Scientific classification
- Kingdom: Animalia
- Phylum: Arthropoda
- Class: Insecta
- Order: Lepidoptera
- Family: Lecithoceridae
- Genus: Antiochtha
- Species: A. leucograpta
- Binomial name: Antiochtha leucograpta (Meyrick, 1923)
- Synonyms: Onebala leucograpta Meyrick, 1923;

= Antiochtha leucograpta =

- Genus: Antiochtha
- Species: leucograpta
- Authority: (Meyrick, 1923)
- Synonyms: Onebala leucograpta Meyrick, 1923

Species of moth

Antiochtha leucograpta is a moth in the family Lecithoceridae. It was described by Edward Meyrick in 1923. It is found in southern India.

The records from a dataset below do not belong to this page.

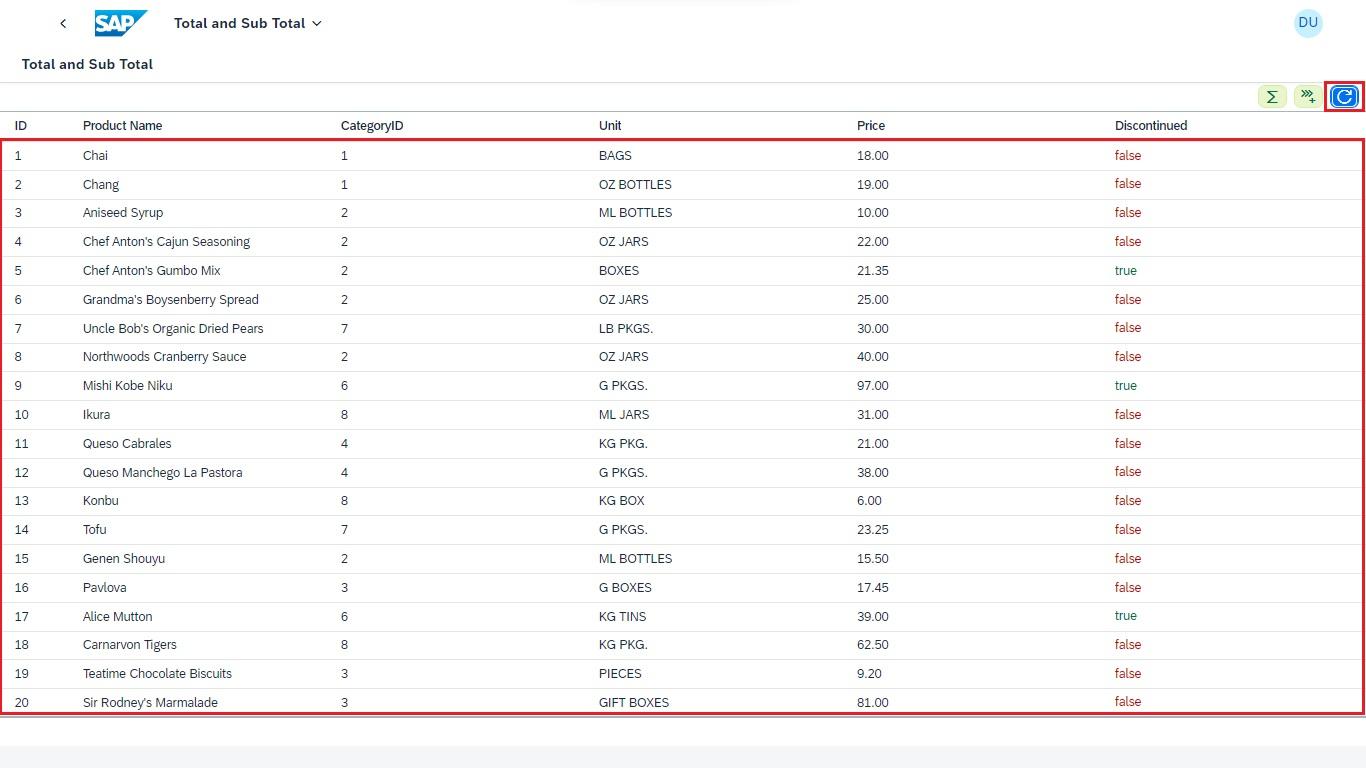The image size is (1366, 768).
Task: Click the price 62.50 for Carnarvon Tigers
Action: [872, 645]
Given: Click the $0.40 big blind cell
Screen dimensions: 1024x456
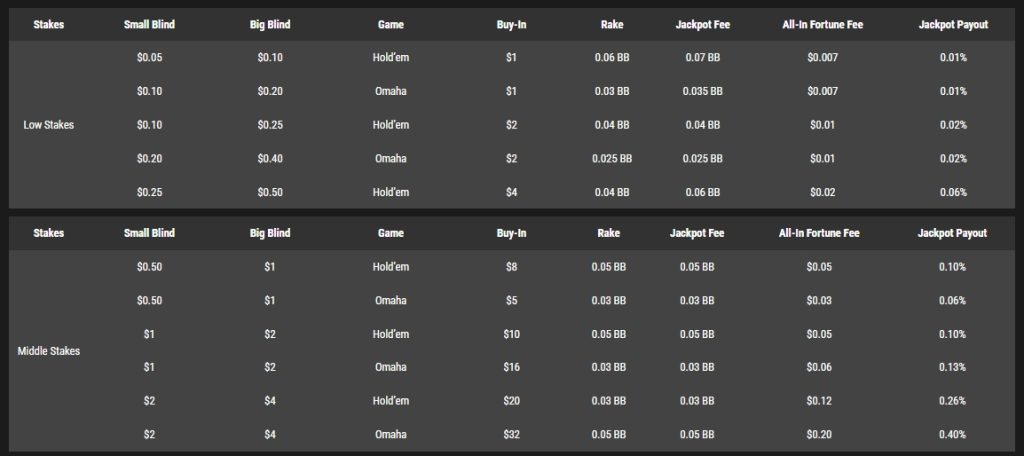Looking at the screenshot, I should [270, 159].
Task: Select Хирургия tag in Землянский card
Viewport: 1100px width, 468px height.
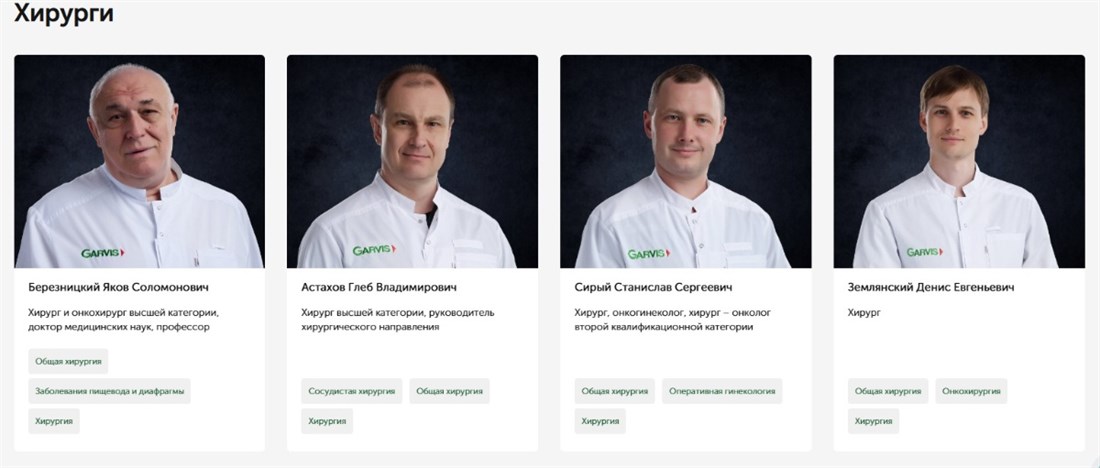Action: tap(873, 422)
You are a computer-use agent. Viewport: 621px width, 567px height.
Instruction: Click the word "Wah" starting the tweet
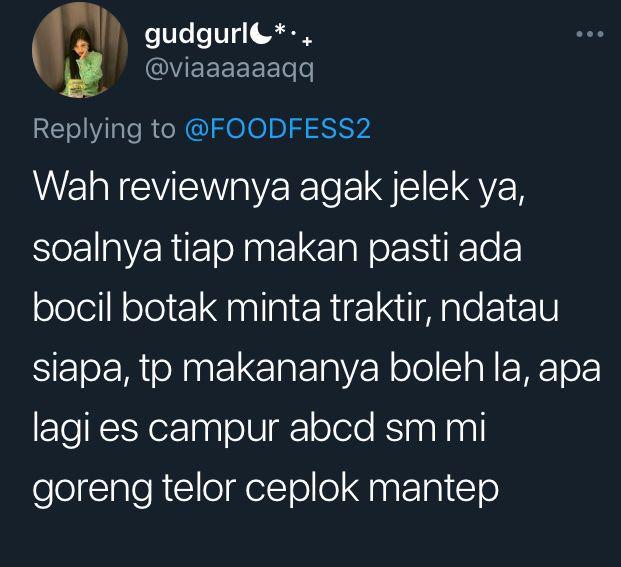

The wingspan is about 15 mm. The forewings are light brownish irrorated dark fuscous and blackish. There is an irregular white streak from the costa at one-third to the dorsum before the middle, preceded by stronger blackish irroration, angulated below the middle, above the middle with a blackish white-ringed dot resting on it. The second discal stigma is transverse, of blackish irroration, ringed white. There is a rather thick irregular white streak from three-fourths of the costa to four-fifths of the dorsum, indented above the middle, stronger blackish suffusion towards the costa before and beyond this. The hindwings are grey, thinly scaled.